Wednesday, May 06, 2009

Jungian Slip 1459

Skimming a quote from an article on Cioran at wood s lot, haste mistook an "e" as "ata", thus: "Masking ourselves in our dreams we database our desires...." Perhaps the brain recalling that obsessive list-making was considered a possible sign of schizophrenia, mayhap the most appropriate response to that article's subject. Or maybe just a garbled mental transmission from Professor Hehindeed, busily downloading himself.

Tuesday, May 05, 2009

Reading: The Night Of The Generals

This 1962 novel by Hans Helmut Kirst was recommended to me as a good mystery. Not really, but it is a good read. I never saw the movie, but I can see it could be made into a good one. A German General in World War II brutally kills a prostitute; two years later he kills another in Paris; in the mid-1950s he kills another in Germany. We never really get to understand why he does this -- imagine what Dostoevsky could have done with that character. It winds up with a kind of "Hollywood cop-out" ending, after first a German, then a French policeman obsess with finding him and seeing him punished. Enjoyable tale, with a lot of scathing portraits of German military bureaucrats for fun along the way.

Reading: Escape From Hell

This is Larry Niven and Jerry Pournelle's sequel to Inferno. I seldom read SF any more (I stuffed myself with it in my youth), and almost never touch fantasy, but having read the original I was curious what they would do with this. Color me unimpressed, but I am not the target market here.
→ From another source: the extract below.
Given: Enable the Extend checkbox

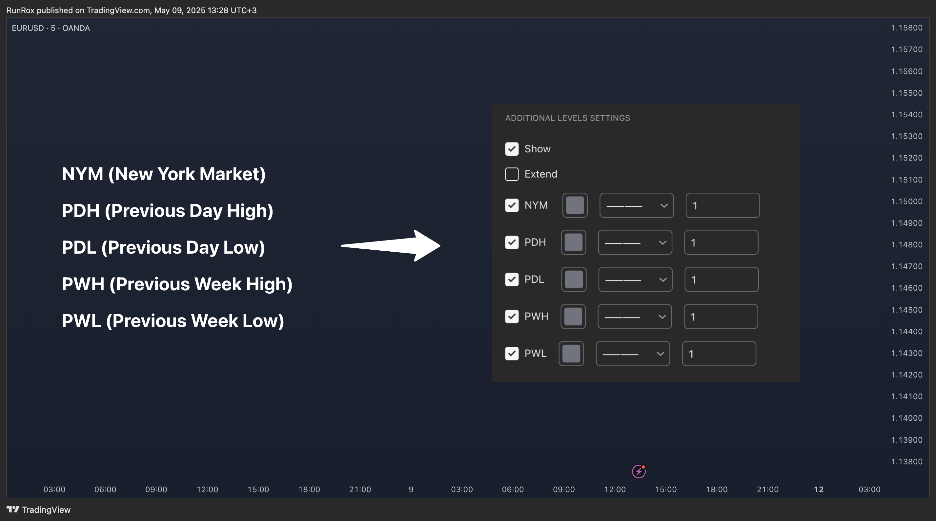Looking at the screenshot, I should (512, 174).
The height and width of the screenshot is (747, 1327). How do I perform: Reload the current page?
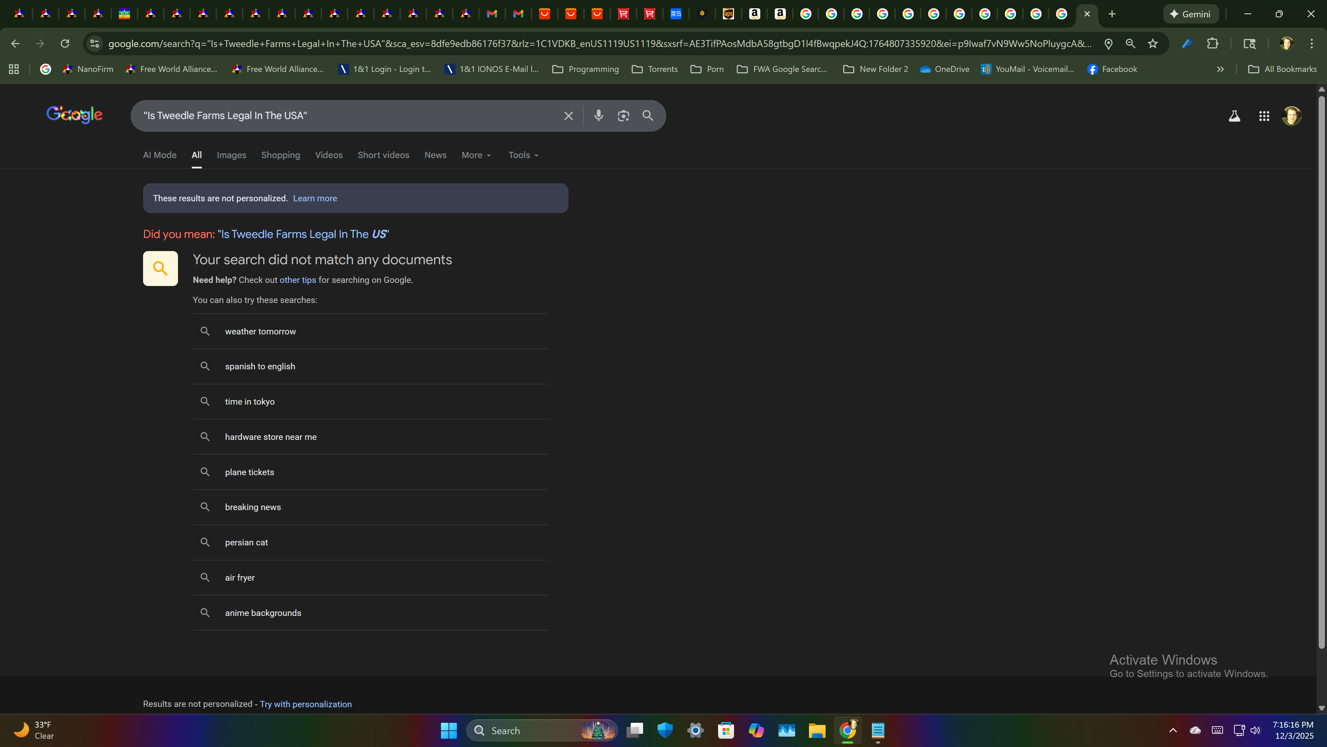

Following Dante's example, they use this as a chance to imagine people they don't like suffering, which must be the most "fun" part of writing this sort of thing. [Imagine who you would show in your own version -- Cheney being waterboarded could be just the beginning.] Sadly, they use this authorial power here for cheap shots against their own pet peeves, such as opponents of DDT. If they can't win the political argument in public, okay, they'll just put straw men in hell. How Paulistic of them.

The story is even more jumbled psychologically and theologically than was their first book on this, but it reads quickly and easily. A passable time-killer, but it ain't no Mote.

Reading: Seventeen Years And 2,132 Books

Way back in 1992 I started listing books I'd read in a blank-paper book. More recently I've also put the list in a computer database. As of today the total is 2,132. Some of those were graphic novels or collections of comics, some were art books, some were trivial humor or very light mysteries, some were sports, but there was also a lot of worthwhile stuff there. I'm going to start listing some of them here (and new ones as they are read and added to the list), with a comment or two if the spirit moves me.

If nothing else, it will help me remember what I've read: looking back I can already see several titles which I have no doubt that I did read, but frankly don't recall. The first four books listed were Michael Seidel's Streak: Joe Dimaggio And The Summer of '41, Susan Jacoby's Wild Justice: The Evolution Of Revenge, Robert K. Logan's The Alphabet Effect: The Impact Of The Phonetic Alphabet on The Developoment Of Western Civilization, and Colin Renfrew's Archaelogy And Language: The Puzzle Of Indo-European Origins.

Seventeen years ago I read all of these. If I picked them up again today (those were all library books - who can afford to buy this many titles nowadays?), I'm sure I'd nod in memory at the content. But now I just draw a blank. Maybe they just weren't all that memorable, because there are certainly many others I've read in these two decades that I recall very well, and would even without this list.